Why calibration traceability breaks your IVD clinical claim
I reviewed a performance evaluation last month where the manufacturer demonstrated excellent clinical sensitivity and specificity. The Notified Body still flagged a critical gap. The problem was not the clinical data. The problem was calibration traceability. The entire claim collapsed because the reference standard could not be defended.
In This Article
- What reviewers actually look for in calibration documentation
- Why reference standard choice determines performance validity
- How calibration gaps destroy clinical performance claims
- What IVDR Annex I and MDCG 2022-2 actually require
- Why commutability matters for reference materials
- What happens when calibration is not aligned with clinical reality
- How to defend your calibration strategy under review
- What comes next: integrating calibration into the broader performance argument
Reference standards are not administrative details. They are the foundation of your IVD’s clinical performance claim. If your calibration cannot be traced to a recognized reference system, your performance data means nothing under regulatory scrutiny.

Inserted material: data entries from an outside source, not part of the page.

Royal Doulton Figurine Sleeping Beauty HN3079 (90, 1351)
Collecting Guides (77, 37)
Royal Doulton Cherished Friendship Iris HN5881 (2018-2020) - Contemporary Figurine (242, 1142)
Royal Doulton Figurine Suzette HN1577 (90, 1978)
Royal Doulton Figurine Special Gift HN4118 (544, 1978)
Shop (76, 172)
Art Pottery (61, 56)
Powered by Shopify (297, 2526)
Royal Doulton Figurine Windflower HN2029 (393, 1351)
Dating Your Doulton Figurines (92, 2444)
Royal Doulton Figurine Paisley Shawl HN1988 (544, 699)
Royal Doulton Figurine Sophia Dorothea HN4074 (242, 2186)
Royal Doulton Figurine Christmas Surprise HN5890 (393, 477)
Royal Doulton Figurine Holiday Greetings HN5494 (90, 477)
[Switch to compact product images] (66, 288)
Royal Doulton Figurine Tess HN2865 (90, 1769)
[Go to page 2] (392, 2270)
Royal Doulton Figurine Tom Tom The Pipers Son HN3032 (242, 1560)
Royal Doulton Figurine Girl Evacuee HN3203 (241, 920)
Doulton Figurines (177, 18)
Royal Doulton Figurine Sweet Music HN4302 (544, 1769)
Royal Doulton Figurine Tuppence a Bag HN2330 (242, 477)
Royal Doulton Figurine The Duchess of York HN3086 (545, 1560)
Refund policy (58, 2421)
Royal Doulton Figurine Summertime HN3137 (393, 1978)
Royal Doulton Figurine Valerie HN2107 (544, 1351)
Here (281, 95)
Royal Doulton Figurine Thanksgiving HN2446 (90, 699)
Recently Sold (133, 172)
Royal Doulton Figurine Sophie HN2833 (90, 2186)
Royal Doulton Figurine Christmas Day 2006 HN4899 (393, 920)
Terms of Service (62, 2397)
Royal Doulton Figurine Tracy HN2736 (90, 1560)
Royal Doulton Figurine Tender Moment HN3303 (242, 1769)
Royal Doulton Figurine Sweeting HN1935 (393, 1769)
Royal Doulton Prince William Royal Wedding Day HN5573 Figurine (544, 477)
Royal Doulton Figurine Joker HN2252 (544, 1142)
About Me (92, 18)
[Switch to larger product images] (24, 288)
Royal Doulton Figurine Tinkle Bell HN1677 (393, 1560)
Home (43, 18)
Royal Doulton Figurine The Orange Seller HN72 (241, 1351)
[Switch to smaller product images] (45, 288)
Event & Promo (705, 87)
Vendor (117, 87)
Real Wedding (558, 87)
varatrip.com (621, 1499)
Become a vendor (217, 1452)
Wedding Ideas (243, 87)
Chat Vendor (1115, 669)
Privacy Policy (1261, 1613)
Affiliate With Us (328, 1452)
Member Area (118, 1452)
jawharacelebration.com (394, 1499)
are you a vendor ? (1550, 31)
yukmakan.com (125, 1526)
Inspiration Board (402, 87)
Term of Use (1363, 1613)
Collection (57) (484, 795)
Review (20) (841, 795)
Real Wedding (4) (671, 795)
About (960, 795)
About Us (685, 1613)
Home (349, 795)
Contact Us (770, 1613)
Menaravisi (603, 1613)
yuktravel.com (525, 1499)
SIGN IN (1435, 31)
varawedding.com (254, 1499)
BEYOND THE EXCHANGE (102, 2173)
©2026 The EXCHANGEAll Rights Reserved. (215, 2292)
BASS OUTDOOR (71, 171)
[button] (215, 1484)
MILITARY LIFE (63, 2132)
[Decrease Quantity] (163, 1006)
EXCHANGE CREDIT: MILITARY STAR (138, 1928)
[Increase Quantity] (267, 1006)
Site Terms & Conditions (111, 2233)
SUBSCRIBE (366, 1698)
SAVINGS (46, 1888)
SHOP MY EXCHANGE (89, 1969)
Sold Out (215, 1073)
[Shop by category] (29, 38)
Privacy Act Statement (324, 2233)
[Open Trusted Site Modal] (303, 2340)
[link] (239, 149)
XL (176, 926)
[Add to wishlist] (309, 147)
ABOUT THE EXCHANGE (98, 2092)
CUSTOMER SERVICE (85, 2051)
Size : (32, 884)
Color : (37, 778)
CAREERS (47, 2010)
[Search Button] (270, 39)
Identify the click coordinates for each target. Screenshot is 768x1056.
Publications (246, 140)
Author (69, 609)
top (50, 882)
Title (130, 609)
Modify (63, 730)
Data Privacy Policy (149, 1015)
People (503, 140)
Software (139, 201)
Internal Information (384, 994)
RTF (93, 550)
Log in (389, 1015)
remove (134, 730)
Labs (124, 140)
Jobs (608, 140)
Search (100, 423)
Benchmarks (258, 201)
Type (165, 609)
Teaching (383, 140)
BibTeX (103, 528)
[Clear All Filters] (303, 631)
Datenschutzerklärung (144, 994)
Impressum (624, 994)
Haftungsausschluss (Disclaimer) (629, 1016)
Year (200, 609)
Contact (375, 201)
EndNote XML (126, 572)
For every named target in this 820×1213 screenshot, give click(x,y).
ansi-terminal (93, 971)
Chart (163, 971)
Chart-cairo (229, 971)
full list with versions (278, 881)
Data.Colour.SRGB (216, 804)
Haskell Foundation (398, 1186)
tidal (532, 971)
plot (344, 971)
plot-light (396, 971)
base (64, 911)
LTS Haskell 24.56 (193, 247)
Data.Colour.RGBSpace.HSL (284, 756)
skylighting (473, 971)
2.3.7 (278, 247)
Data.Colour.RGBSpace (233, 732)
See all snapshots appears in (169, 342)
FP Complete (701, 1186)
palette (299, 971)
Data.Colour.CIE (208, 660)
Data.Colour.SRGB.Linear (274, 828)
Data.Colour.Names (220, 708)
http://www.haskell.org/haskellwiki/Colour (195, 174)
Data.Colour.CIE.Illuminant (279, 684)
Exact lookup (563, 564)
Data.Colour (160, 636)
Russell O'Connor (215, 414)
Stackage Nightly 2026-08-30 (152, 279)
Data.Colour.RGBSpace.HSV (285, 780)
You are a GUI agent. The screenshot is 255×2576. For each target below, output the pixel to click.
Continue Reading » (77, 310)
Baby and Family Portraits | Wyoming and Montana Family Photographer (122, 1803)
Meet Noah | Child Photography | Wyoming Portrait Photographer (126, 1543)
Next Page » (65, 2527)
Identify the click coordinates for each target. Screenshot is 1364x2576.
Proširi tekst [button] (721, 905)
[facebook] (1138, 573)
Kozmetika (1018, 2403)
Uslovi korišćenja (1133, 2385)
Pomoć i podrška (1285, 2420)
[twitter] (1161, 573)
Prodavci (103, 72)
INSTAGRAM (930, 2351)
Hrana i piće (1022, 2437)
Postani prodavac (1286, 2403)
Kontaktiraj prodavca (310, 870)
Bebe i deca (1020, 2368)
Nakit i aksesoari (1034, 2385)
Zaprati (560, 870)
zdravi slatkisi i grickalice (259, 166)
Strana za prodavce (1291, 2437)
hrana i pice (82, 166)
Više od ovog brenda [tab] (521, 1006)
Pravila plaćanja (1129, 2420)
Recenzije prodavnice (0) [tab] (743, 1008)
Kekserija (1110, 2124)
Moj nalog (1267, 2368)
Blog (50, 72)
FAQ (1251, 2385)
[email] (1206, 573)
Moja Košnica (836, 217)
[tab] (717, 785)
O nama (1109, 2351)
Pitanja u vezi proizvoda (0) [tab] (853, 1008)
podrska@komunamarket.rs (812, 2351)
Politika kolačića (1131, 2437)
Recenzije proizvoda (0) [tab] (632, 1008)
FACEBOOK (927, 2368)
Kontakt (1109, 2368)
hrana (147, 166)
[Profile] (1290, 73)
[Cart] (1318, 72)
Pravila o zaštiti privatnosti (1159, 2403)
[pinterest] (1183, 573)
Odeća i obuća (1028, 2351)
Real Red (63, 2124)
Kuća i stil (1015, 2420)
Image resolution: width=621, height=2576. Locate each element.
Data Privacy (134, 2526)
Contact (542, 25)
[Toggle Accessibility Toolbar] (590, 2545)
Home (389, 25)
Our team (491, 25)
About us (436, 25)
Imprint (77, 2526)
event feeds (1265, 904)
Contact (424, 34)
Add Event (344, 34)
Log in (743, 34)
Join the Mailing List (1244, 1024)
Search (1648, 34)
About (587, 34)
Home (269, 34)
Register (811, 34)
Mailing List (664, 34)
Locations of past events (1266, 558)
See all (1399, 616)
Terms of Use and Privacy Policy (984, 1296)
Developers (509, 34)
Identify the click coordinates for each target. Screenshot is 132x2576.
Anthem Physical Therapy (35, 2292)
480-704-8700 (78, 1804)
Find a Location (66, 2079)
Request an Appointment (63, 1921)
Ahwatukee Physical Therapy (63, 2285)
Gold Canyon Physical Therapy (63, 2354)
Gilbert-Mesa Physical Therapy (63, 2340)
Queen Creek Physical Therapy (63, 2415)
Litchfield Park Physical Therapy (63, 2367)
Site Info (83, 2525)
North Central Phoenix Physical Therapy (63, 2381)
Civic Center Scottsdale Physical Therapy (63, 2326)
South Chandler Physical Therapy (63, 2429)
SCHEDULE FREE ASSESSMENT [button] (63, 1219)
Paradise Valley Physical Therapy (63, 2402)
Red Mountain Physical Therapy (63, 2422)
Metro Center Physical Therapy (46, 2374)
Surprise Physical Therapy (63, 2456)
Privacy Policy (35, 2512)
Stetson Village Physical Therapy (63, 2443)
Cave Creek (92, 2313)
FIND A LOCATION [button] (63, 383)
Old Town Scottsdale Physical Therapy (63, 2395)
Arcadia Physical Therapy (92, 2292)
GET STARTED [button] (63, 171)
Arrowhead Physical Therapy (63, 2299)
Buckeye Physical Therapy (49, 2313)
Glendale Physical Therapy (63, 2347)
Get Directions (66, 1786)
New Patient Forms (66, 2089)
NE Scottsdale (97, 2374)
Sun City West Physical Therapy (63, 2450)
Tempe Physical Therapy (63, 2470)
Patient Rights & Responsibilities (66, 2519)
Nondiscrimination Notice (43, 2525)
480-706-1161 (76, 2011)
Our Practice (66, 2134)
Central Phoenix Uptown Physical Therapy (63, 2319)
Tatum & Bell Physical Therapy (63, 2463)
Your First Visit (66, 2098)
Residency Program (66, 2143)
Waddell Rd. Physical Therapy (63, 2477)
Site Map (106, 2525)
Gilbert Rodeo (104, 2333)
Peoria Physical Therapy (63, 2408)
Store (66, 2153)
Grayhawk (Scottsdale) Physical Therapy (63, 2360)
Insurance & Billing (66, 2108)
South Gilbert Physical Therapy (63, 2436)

This is not about documentation hygiene. This is about whether your clinical claim can survive review.
What reviewers actually look for in calibration documentation
When a Notified Body reviews your performance evaluation, they read calibration documentation differently than most manufacturers expect.
They do not just check if you used a reference standard. They assess whether that reference standard is fit for regulatory defense.
The question they ask is simple: if we challenge this claim in a market surveillance action, can the manufacturer prove that the measured values are traceable to an internationally recognized reference system?
If the answer is unclear, the entire clinical performance claim is at risk.
Calibration traceability is not a laboratory procedure. It is a regulatory argument. The question is whether your IVD’s output can be defended against an independent reference that authorities recognize.
Why reference standard choice determines performance validity
Most manufacturers understand that reference standards matter. What they underestimate is how deeply reference standard selection affects the defensibility of clinical performance data.
Here is what happens in practice.
You design a clinical performance study. You select samples. You define comparators. You measure sensitivity and specificity. Everything looks strong.
Then the Notified Body asks: what reference standard did you use to assign the true positive and true negative status of your samples?
If that reference standard is not recognized or traceable, your entire performance dataset becomes questionable.
This is not theoretical. I have seen performance evaluations where the manufacturer used an in-house method as the reference. The clinical data was robust. The study design was solid. But the performance claim could not be validated because the reference was not externally recognized.
Manufacturers often select reference standards based on availability or convenience. Reviewers assess reference standards based on regulatory traceability and external recognition. The gap between these two perspectives creates most calibration-related rejections.
What makes a reference standard defensible
A defensible reference standard is one that can be traced to an internationally recognized reference system or a widely accepted clinical reference method.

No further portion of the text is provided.